→ READING PASSAGE
Grid Tutorial

Ganga is no longer the suggested tool for Pheno job submission.

There are multiple grid middleware distributions available. Ganga is a package, implemented in python, that provides abstraction of the middleware layer. No matter which of these processing system (backend) is used, the job submission proceeds in the same way. For most, the real benefit is that Ganga makes the job managment easy.

Ganga stores all the default settings in "~/.gangarc". Open this file with a text editor and change the value of "VirtualOrganisation" to "pheno".

1. First run

Similarly with Python, Ganga can be used via shell or with input files. Ganga's interactive IPython shell is opened when you launch Ganga without an input file.

/cvmfs/ganga.cern.ch/Ganga/install/6.1.1-hotfix1/bin/ganga

If run for the first time, Ganga will now create a file describing the default settings. This is stored in "~/.gangarc". Exit Ganga (type Ctrl-D), and open this file with a text editor and change the value of "VirtualOrganisation" to "pheno".

Start Ganga again by typing

/cvmfs/ganga.cern.ch/Ganga/install/6.1.1-hotfix1/bin/ganga

From now on, commands launched in the Ganga shell are differentiated from the grid UI shell commands with a blue background.

To run a "Hello World!" job, execute the following commands in the Ganga shell

job=Job()

job.application = Executable(exe=File("/bin/echo"))

job.application.args = "Hello World!"

job.submit()

You can get a list of all your jobs with

jobs

Without defining a backend the job will run locally without using the grid. Once the job finishes, all the output is stored in a directory called "gangadir" which location is defined in "~/.gangarc". Pulling back the output files happens automatically as long as the Ganga shell is running. You can take a look into the directory by using 'peek' function. Here we assume that the number of this job is 0.

jobs(0).peek()

There is always two files, stdout and stderr or stdout.gz and stderr.gz, containing the standard output and standard error streams from the execution of the job. The 'peek' command can be used to view the files as well.

job(0).peek("stdout")

If everything went smoothly, this file should contain "Hello World!" and the error file should be empty.

2. First run on the grid

Only change we need to do in order to run on the grid is to define a backend. For ARC backend, also the CE needs to be defined here, if it is not set in "~/.gangarc" or in "~/.arc/client.conf". If you define multiple CEs in the latter, ARC broker will decide where to submit according some default algorithm.

job=Job()

job.application = Executable(exe=File("/bin/echo"))

job.application.args = "Hello World!"

→ SET TASK A
Condense the paragraph of the Ganga tutorial that begins "There are multiple grid middleware distributions" into a short bulleted list that keeps its main facts.
→ SET TASK B
Pick up the Ganga tutorial after its final line and continue it.

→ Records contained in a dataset

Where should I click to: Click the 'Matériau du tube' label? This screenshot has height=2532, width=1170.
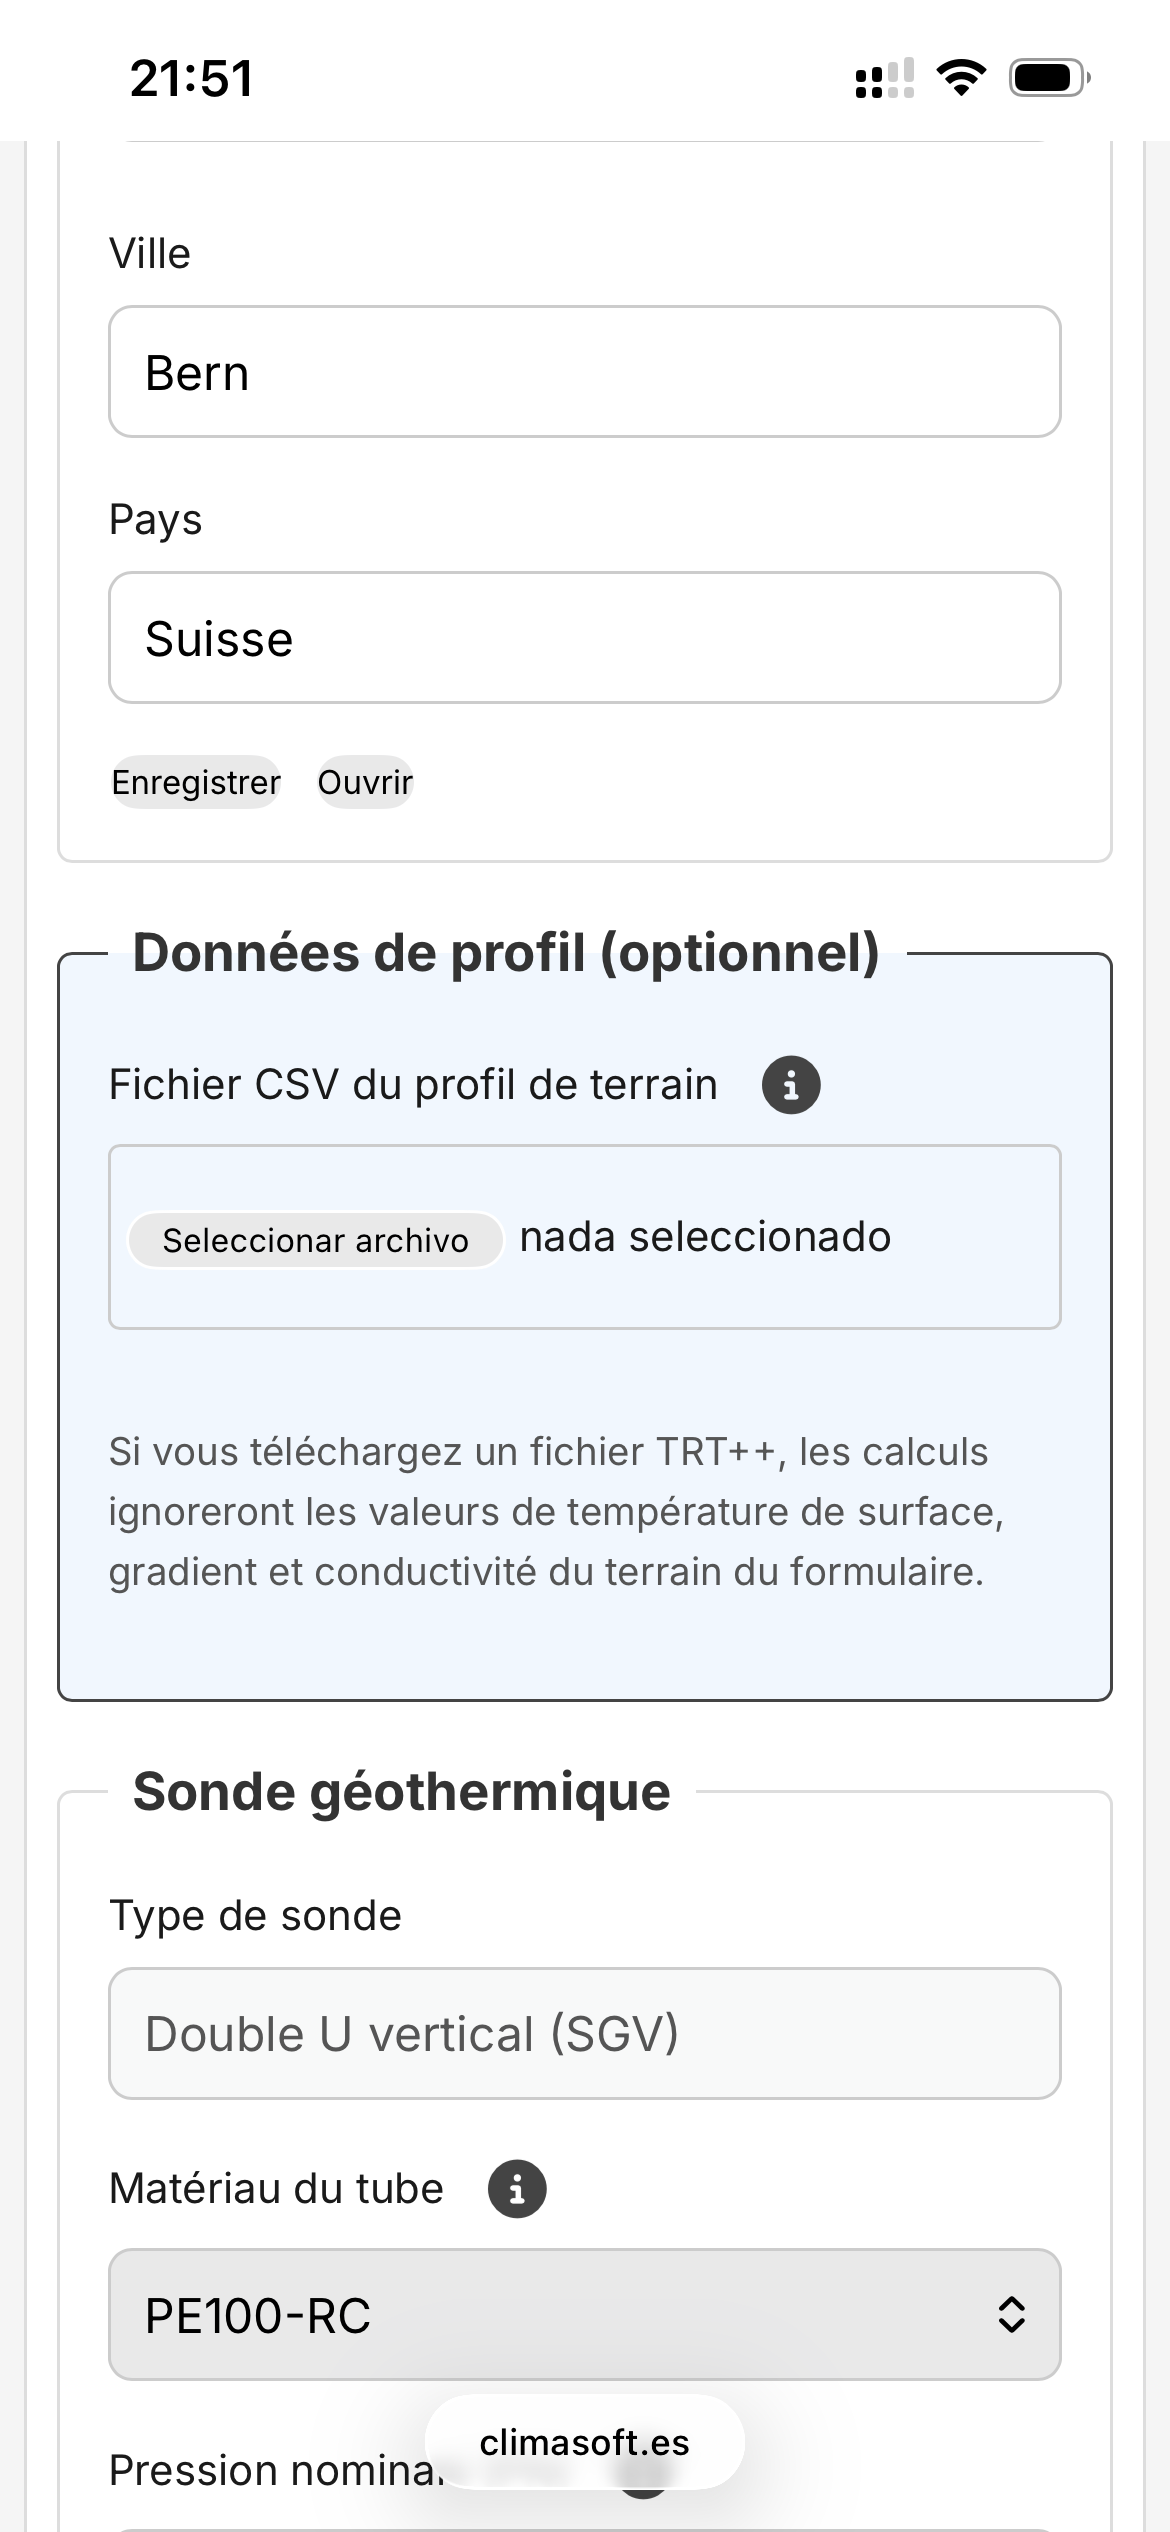pyautogui.click(x=276, y=2189)
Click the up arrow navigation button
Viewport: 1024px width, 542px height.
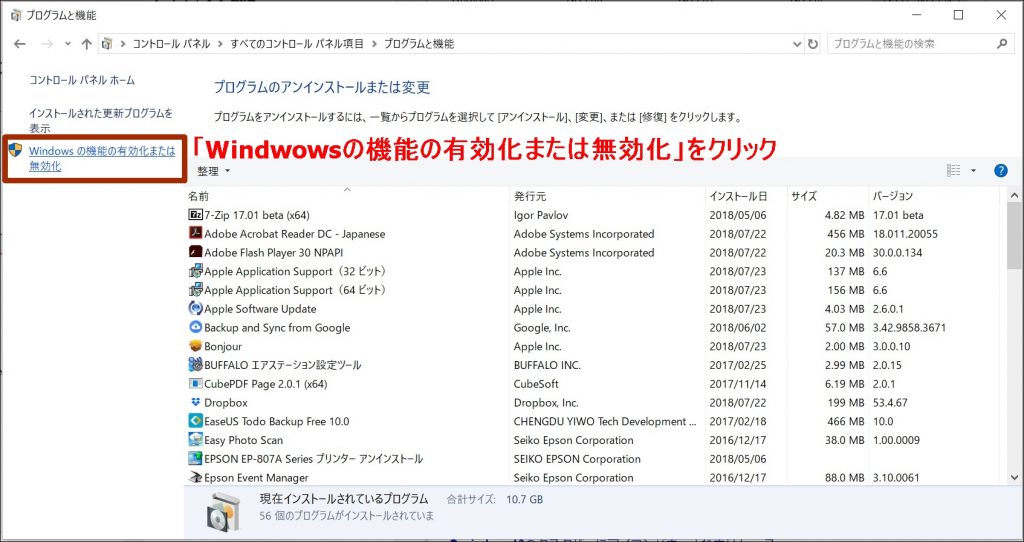coord(87,44)
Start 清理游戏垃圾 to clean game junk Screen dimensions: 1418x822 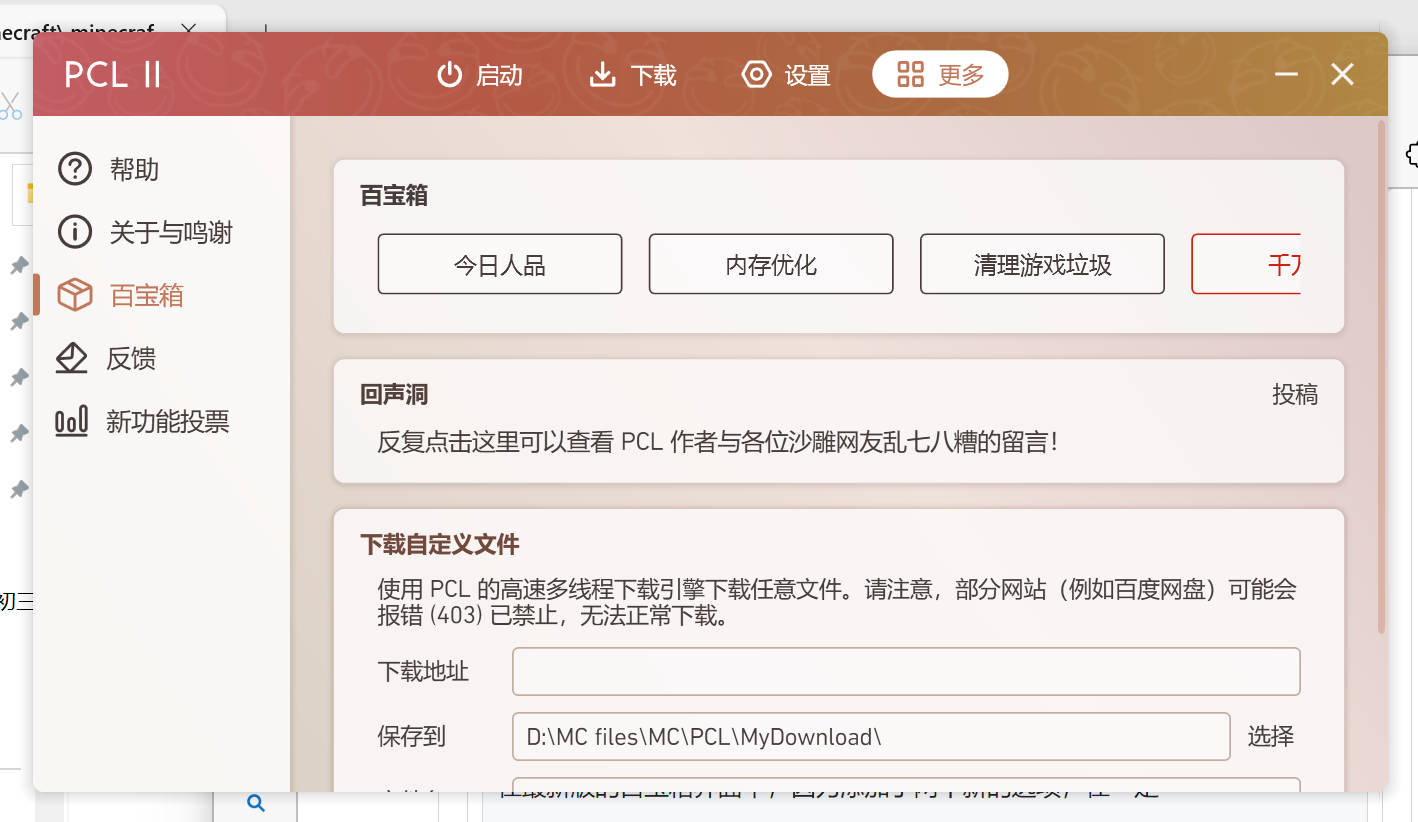tap(1042, 263)
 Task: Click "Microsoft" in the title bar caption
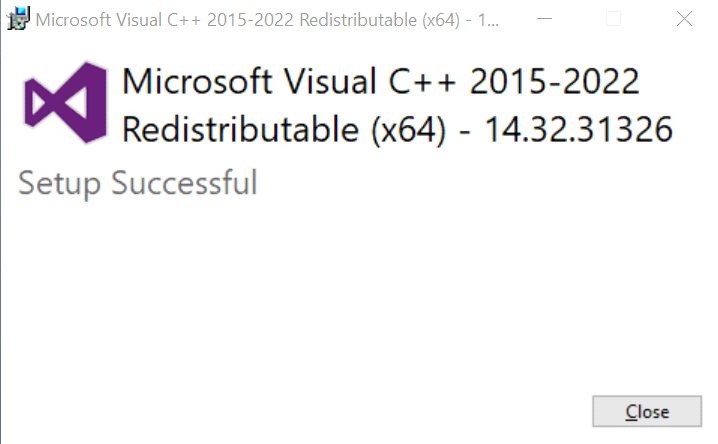(72, 20)
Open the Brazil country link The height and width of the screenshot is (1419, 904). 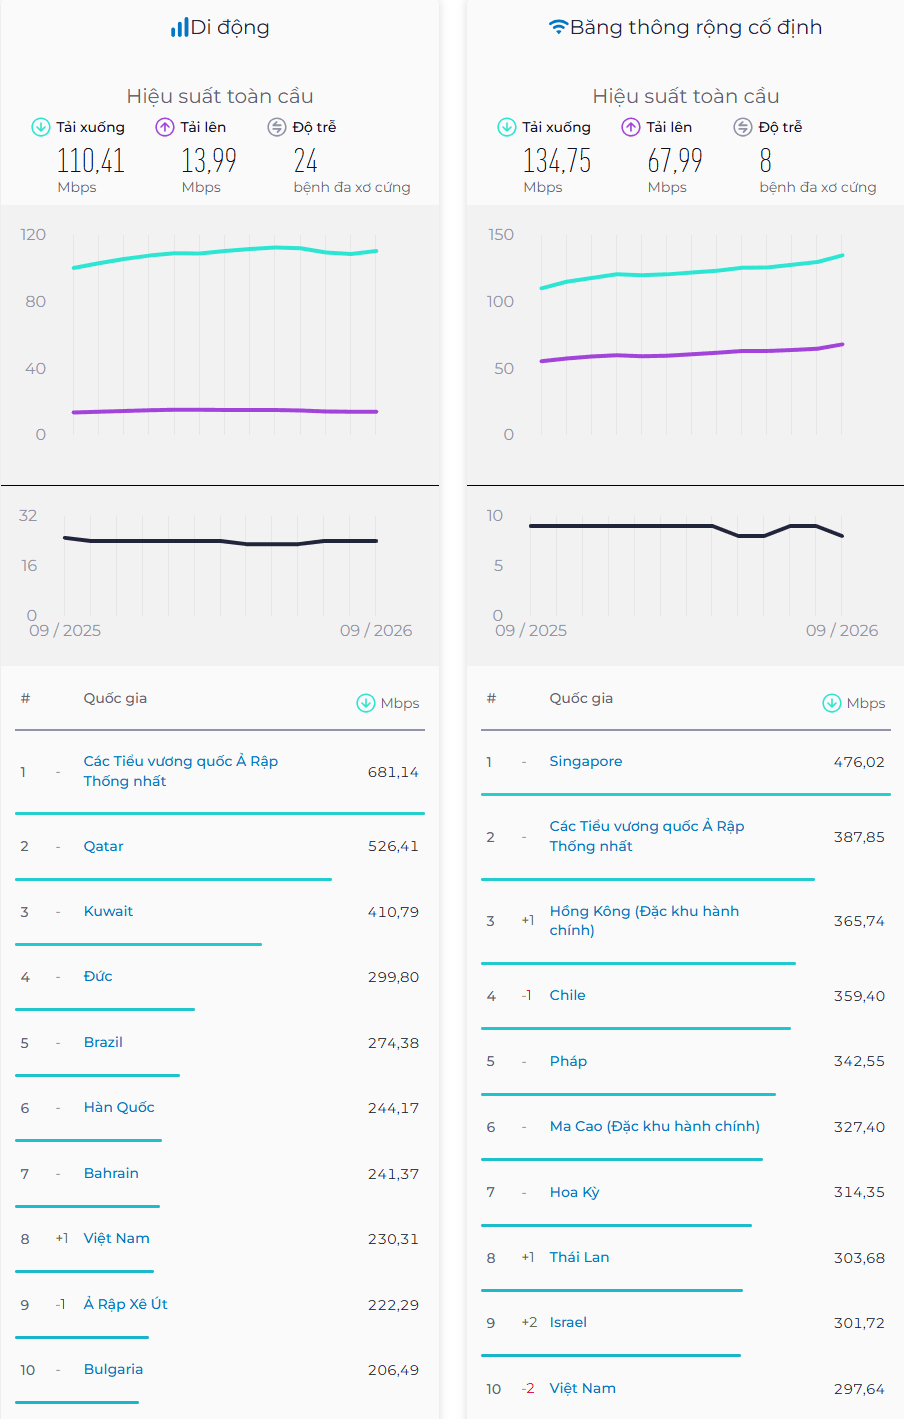pos(103,1042)
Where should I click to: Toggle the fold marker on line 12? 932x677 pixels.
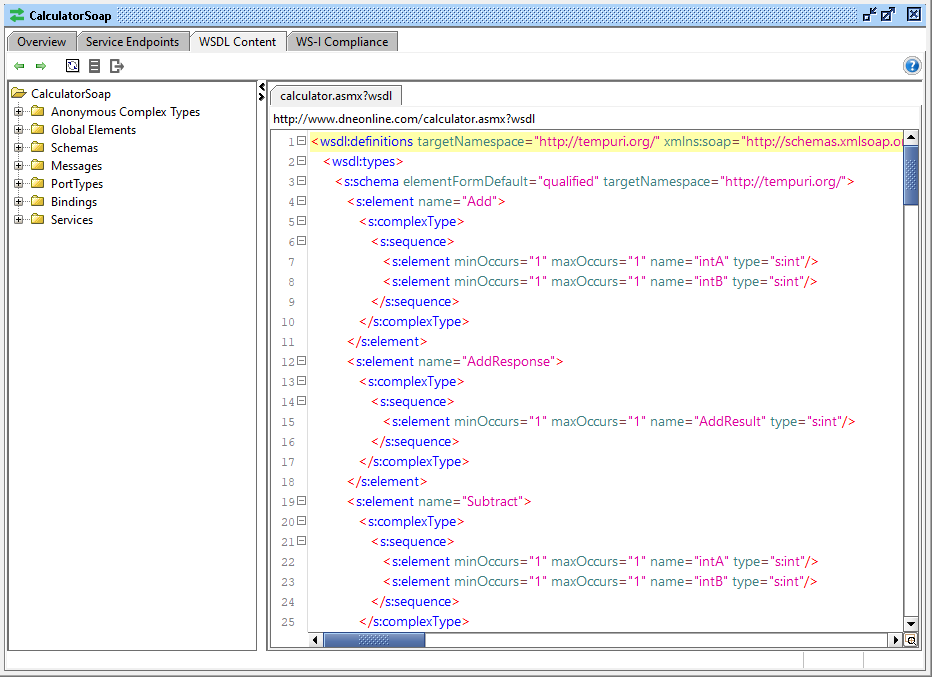tap(301, 361)
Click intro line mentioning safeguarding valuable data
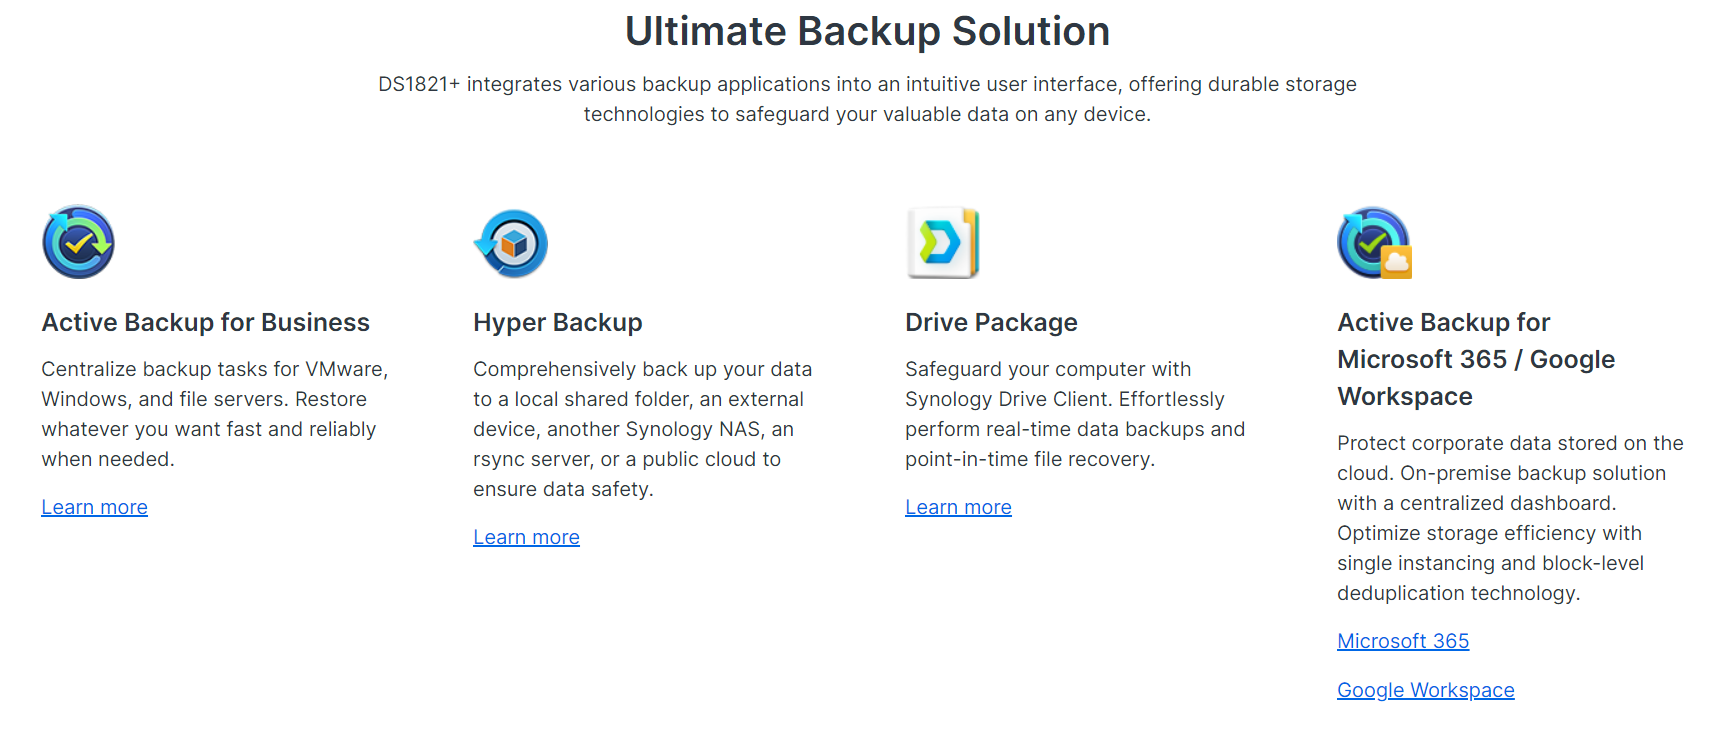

→ EXPECTED OUTPUT A
- Several grid middleware distributions are available.
- Ganga is a Python package that abstracts the middleware layer.
- Job submission works the same way whichever backend is used.
- Ganga's main benefit for most users is easy job management.

→ EXPECTED OUTPUT B
job.backend = "ARC"

job.backend.CE = "ce1.dur.scotgrid.ac.uk"

job.submit()

Mind the time delay.

As mentioned in the ARC section, it can take time before the job enters the information system.

In rare occasions, the job information trasfer to ganga does not work.

If you get several warnings that "cannot find a job for job id None" or something similar, you need to update the Ganga ARC job database manually.

arcsync -j ~/.arc/gangajobs.xml -c nameOfCE

3. Spliting jobs

What makes Ganga very useful is its ability to split a job into several subjobs. Here we use the default ArgSplitter which splits a job according to a list of arguments given.

job=Job()

job.application = Executable(exe=File("/bin/echo"))

args = [["Hello Durham"],["Hello UK"],["Hello Europe"],["Hello World"]]

splitter=ArgSplitter(args=args)

job.splitter=splitter

job.backend = "ARC"

job.backend.CE = "ce1.dur.scotgrid.ac.uk"

job.submit()

You can get the list of all your subjobs with

jobs(1).subjobs

and see the output files of the first subjob with

jobs(1).subjobs(0).peek()

4. Using a submission script

Usig the submission script below (ganga-submit.py), we can submit the simple c++ program in the same way as before in the ARC section. Here the submission script, the c++ program and the inout file are expected to in a directory called "/mt/home/username/GridTutorial/".

#!/usr/bin/env ganga

import sys
import os

# Create the job
j0 = Job()
j0.name = 'TestJob'
j0.application = Executable(exe=File("simple"))
j0.application.args = "input.txt"
j0.backend="ARC"
j0.backend.CE='ce1.dur.scotgrid.ac.uk'

## Add input files.
j0.inputfiles = [LocalFile("input.txt","/mt/home/username/GridTutorial/"),]
# Declare the output files
j0.outputfiles = [LocalFile('output.txt')]


# Finally submit...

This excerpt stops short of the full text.